Additionally enabling or encouraging people to run these tests against a physical TPM will likely result in a very long maintenance tail. Ignoring that some test cases may actually damage a physical TPM (NV wearout) we will still have to cope with all of the quirks that exist across all possible TPMs and their firmware versions.

So I'm leaning toward the later option of tying the lifetime of a simulator instance to that of an integration test. Your point about overhead above is valid but process creation in Linux is heavily optimized. I doubt it will even be noticeable but even if it is, it's a small price to pay for isolating side effects between test cases.

webmeister commented 7 years ago

Additionally enabling or encouraging people to run these tests against a physical TPM will likely result in a very long maintenance tail.

People are already running the tests against a physical TPM, whether we encourage them or not ;-) Therefore my hope was to reduce the maintenance effort by ensuring that the tests usually work with a physical TPM, so that everything that still gets reported is likely a real issue and not a wrong assumption in the test case.

Also, I'd like to have a way to "prove compatibility" between the TSS and a specific TPM. If not these tests, what else would you recommend?

some test cases may actually damage a physical TPM (NV wearout)

Is that a real problem, that you have seen somewhere?

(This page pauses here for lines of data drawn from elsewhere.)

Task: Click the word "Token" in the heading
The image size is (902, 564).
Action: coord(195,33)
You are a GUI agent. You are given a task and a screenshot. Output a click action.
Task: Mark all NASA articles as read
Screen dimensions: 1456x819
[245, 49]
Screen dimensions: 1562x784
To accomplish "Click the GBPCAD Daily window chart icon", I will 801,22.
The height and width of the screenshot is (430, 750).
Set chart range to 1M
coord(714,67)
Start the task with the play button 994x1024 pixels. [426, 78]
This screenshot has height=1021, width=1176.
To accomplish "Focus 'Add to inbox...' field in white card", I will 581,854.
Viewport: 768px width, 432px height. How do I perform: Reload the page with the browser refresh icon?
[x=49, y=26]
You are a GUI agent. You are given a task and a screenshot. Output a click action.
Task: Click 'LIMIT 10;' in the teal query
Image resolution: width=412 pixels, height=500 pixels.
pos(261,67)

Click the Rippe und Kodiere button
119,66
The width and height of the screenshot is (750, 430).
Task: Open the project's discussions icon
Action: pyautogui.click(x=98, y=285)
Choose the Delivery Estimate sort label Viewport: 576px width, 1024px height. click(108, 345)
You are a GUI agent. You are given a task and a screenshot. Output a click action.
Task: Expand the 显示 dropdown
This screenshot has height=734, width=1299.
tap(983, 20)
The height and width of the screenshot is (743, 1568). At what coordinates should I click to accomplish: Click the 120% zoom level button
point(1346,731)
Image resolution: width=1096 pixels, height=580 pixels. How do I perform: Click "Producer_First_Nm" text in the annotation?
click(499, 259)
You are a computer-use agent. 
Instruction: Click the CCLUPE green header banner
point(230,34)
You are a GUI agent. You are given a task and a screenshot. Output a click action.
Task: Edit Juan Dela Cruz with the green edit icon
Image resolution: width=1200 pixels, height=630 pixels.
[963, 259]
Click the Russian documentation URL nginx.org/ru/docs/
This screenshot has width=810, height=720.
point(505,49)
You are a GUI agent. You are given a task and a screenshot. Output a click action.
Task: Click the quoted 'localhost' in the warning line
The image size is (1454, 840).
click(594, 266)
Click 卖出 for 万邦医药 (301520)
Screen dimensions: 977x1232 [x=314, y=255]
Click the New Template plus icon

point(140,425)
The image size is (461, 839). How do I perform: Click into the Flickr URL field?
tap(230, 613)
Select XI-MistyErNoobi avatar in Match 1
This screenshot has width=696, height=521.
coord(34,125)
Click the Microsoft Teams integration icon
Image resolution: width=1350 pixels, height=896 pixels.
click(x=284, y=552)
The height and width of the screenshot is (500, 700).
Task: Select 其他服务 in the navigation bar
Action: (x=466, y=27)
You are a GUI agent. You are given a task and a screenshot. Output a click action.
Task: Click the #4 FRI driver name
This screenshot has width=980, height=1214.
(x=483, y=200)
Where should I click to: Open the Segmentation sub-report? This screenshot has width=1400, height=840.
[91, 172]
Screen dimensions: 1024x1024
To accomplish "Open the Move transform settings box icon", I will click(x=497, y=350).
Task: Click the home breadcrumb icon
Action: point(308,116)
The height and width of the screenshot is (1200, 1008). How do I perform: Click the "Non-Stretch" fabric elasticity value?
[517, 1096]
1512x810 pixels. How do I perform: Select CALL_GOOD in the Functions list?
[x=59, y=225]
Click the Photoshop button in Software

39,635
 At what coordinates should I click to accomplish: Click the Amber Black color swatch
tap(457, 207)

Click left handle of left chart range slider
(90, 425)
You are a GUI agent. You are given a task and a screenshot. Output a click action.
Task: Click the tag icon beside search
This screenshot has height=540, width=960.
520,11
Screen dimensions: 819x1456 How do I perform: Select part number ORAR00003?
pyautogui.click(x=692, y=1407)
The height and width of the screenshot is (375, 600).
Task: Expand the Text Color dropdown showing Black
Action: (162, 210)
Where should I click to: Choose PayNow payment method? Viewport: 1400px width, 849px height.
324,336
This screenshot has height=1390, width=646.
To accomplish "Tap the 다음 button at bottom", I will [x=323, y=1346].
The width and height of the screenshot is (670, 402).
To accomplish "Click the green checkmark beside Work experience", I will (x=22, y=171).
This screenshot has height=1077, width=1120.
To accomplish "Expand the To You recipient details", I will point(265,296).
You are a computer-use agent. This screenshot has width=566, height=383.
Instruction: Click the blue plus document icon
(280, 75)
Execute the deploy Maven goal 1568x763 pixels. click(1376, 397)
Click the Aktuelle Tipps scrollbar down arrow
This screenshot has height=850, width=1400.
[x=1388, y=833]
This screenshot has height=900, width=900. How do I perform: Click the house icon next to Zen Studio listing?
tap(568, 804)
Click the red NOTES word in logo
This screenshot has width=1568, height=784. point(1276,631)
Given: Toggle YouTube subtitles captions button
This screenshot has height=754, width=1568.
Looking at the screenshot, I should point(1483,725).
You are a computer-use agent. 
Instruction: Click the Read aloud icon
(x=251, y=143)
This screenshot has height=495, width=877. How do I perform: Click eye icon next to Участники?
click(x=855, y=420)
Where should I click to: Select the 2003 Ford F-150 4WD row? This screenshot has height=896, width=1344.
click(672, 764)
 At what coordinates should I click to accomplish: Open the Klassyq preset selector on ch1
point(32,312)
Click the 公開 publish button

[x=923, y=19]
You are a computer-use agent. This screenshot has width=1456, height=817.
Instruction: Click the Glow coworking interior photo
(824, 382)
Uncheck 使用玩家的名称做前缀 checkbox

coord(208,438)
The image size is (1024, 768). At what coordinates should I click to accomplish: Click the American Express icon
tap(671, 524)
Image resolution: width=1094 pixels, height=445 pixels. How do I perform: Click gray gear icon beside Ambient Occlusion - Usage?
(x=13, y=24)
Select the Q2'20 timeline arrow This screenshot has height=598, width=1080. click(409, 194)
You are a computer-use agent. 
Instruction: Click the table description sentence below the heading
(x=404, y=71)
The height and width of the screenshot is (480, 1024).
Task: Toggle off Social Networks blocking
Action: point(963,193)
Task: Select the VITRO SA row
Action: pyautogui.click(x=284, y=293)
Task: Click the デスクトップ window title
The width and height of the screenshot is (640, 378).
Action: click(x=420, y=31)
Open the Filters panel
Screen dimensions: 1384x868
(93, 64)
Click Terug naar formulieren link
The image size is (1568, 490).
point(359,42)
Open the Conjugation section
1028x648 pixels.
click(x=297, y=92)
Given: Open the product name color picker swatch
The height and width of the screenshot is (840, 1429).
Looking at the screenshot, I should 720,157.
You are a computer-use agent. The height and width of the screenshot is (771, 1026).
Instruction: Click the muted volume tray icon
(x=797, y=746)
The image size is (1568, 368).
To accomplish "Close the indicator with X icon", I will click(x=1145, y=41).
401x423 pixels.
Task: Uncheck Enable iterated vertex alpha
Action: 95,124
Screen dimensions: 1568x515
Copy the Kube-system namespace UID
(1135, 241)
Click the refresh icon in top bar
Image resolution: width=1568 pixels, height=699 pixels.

So far the tests look like common usage examples. Of course if you run some NV stress test 24 hours a day, 7 days a week, the TPM will stop working at some point. But as long as the tests complete within a couple of minutes, even if you run them multiple times per day, I would not expect any problems. After all, this is not so different from the TPM being used in real applications.

we will still have to cope with all of the quirks that exist across all possible TPMs and their firmware versions

Isn't that something that the TSS should eventually try to do anyway? Abstract away the differences between TPMs, so that application authors do not need to worry about them?

It's quite possible that the cleanup code that's added to the test harness won't be able to satisfy some policies and thus not be able to do it's job.

What problems do you see there?

The only way I could find to create objects that cannot be deleted anymore are NV indices with TPMA_NV_POLICY_DELETE set ("An Index with this attribute and a policy that cannot be satisfied (e.g., an Empty Policy) cannot be deleted.", TPM Library Part 2: Structures 01.38). But Platform Authorization is required to create such an index in the first place, so it is not something a normal user can do and I would not expect it to be a common scenario in the TSS tests.

For all other NV indices it says: "TPM2_NV_UndefineSpace is used to delete other Indices from the NV. The authorization given for deleting the Index is required to be the same as the authorization given to allocate the Index.", TPM Library Part 1: Architecture 01.38

flihp commented 7 years ago

The integration test harness added to master and picked over into the 1.x resolves this issue. It does so by giving each integration test a unique instance of the tpm simulator. It doesn't fix the "root cause" which is the test leaving stuff in the TPM.

Would gladly take patches to fix the root cause but for the scope of this issue you should now be able to run make check as many times as you like.